I made some tests based on multiple scenarios with different configurations, from limiting the number of libvips concurrency until using a simple window time frame based throttle strategy in from the HTTP server layer. As conclusion, with a high load, which increases the probability of experimenting some issue with thread-unsafe related concurrent access, the problem still persist, with a panic unexpected exit in some cases.

I'm not too happy about the idea of using a concurrency of 1 thread in libvips. This is an important bottleneck in my case, since Go is natively highly thread-focused, specially in HTTP

@h2non
Copy link
Author

h2non commented Apr 15, 2015

How much is required calling to vips_thread_shutdown()? Maybe the trouble could be around there, since I'm calling it after a set of image operations has been performed.

@lovell
Copy link
Member

lovell commented Apr 15, 2015

"I'm not too happy about the idea of using a concurrency of 1 thread in libvips. This is an important bottleneck in my case, since Go is natively highly thread-focused, specially in HTTP"

I believe vips_concurrency_set(1) refers to a maximum of 1 thread per image processing pipeline, i.e. use the current thread and don't spawn any more.

The (maximum) number of images Go will process concurrently is the number of threads the golang runtime is managing on your behalf, limited by GOMAXPROCS.

If you're not already doing so, you may need to wrap all the vips methods that constitute processing each image with runtime.LockOSThread() and runtime.UnlockOSThread() to guarantee they execute on the same thread.

@jcupitt
Copy link
Member

jcupitt commented Apr 19, 2015

I've made some progress on this: I've found a couple of threading errors with that soak program and stability is improving. Not quite there yet though, I'll keep digging.

This was the big patch: jcupitt@54c37e7 it removes vips_image_wio_input() and adds vips_image_copy_memory() instead. vips_image_wio_input() was fine when we had a single main thread, and fine if you don't share image between threads, but once images are being used simultaneously by more than one thread, which can happen implicitly sometimes via the operation cache, you have problems.

@jcupitt
Copy link
Member

jcupitt commented Apr 20, 2015

Some more progress: git master now runs this test correctly, as long as you disable orc and don't use jpegload but use vips_black() or some similar pixel source.

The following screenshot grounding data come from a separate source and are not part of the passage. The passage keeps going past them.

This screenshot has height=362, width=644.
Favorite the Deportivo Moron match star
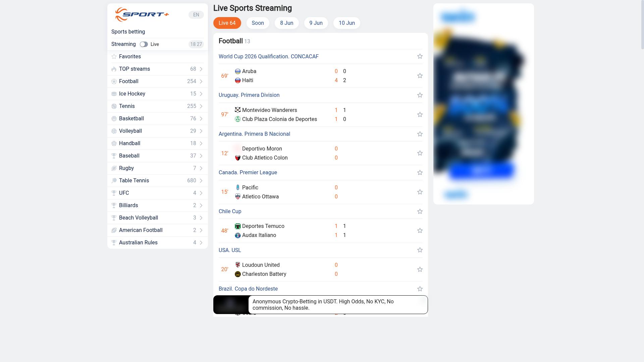point(420,153)
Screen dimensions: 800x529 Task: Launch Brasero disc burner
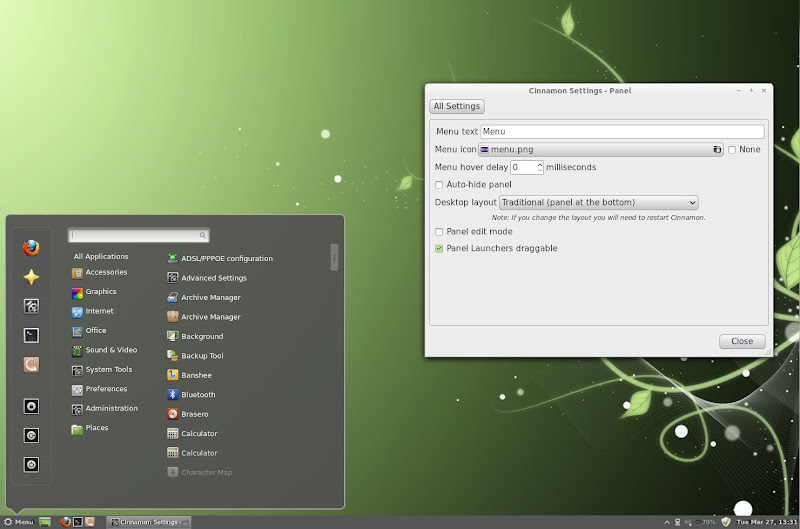coord(173,414)
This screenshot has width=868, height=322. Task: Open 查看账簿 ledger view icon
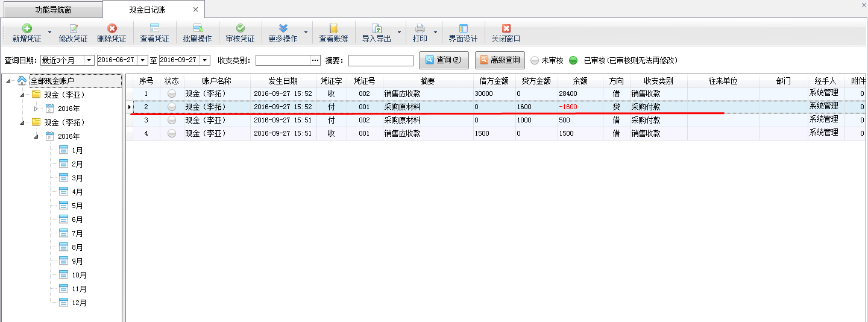[333, 28]
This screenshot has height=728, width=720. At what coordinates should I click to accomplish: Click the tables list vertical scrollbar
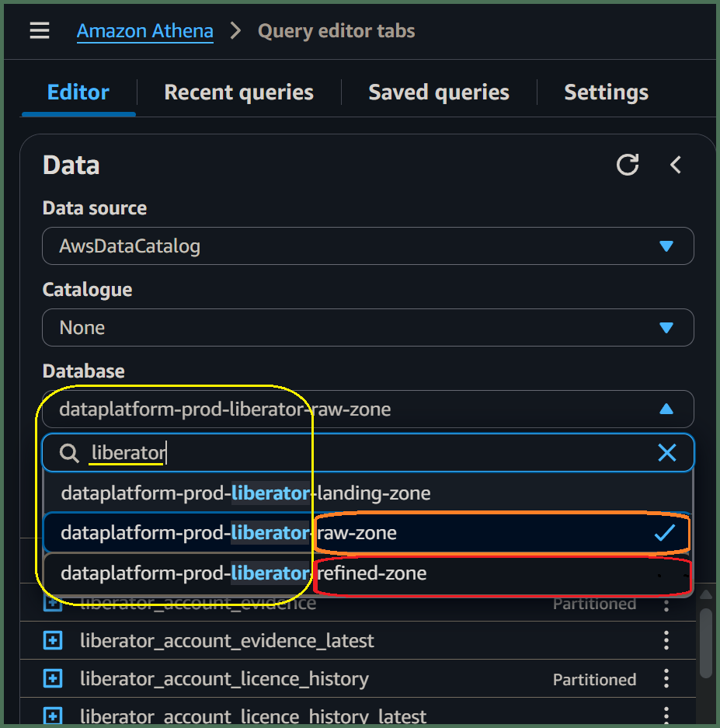point(705,643)
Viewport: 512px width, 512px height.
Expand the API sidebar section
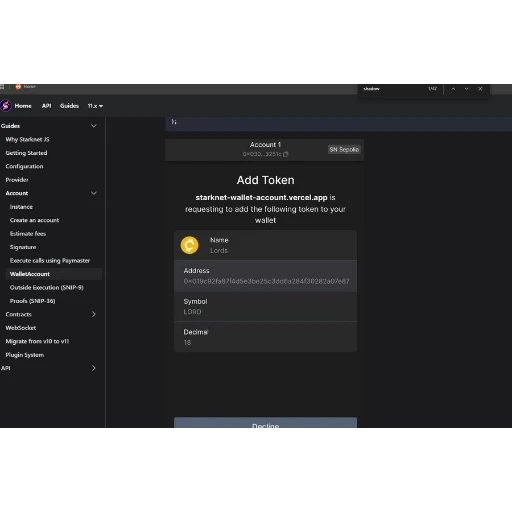point(94,368)
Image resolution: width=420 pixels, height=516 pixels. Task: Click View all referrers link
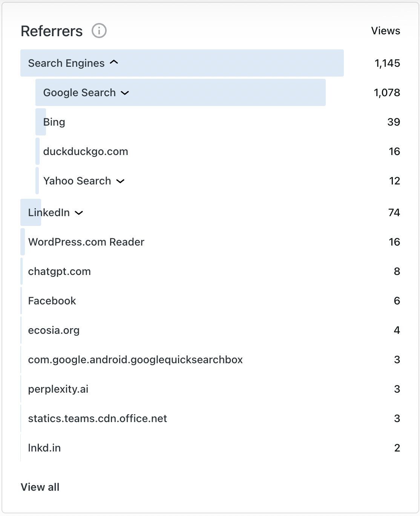click(x=40, y=487)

I'm going to dig into jpegload next and see if I can find a problem there.

@jcupitt
Copy link
Member

jcupitt commented Apr 23, 2015

I found two more problems: first, the soak test needs to sleep for a short time before exiting, or vips_shutdown() may try to throw things away before the thread cleanup code runs.

Second, there seems to be a bug in openslide which causes memory corruption under heavy load. I've opened an issue here:

openslide/openslide#161

I've updated the soak test:

https://gist.github.com/jcupitt/7de81323573665d8aafb

If I build git master with openslide and orc disabled and run that test, I see:

$ for i in {1..10}; do ./a.out ~/pics/k2.jpg; done
memory: high-water mark 192.07 MB
memory: high-water mark 238.37 MB
memory: high-water mark 226.02 MB
memory: high-water mark 233.05 MB
memory: high-water mark 182.09 MB
memory: high-water mark 195.88 MB
memory: high-water mark 202.06 MB
memory: high-water mark 208.51 MB
memory: high-water mark 239.40 MB
memory: high-water mark 164.51 MB

That's 10,000 shrink operations, with 50 main threads working in parallel, and four worker threads within each of those, with no reported problems. Phew! That's with the operation cache enabled as well.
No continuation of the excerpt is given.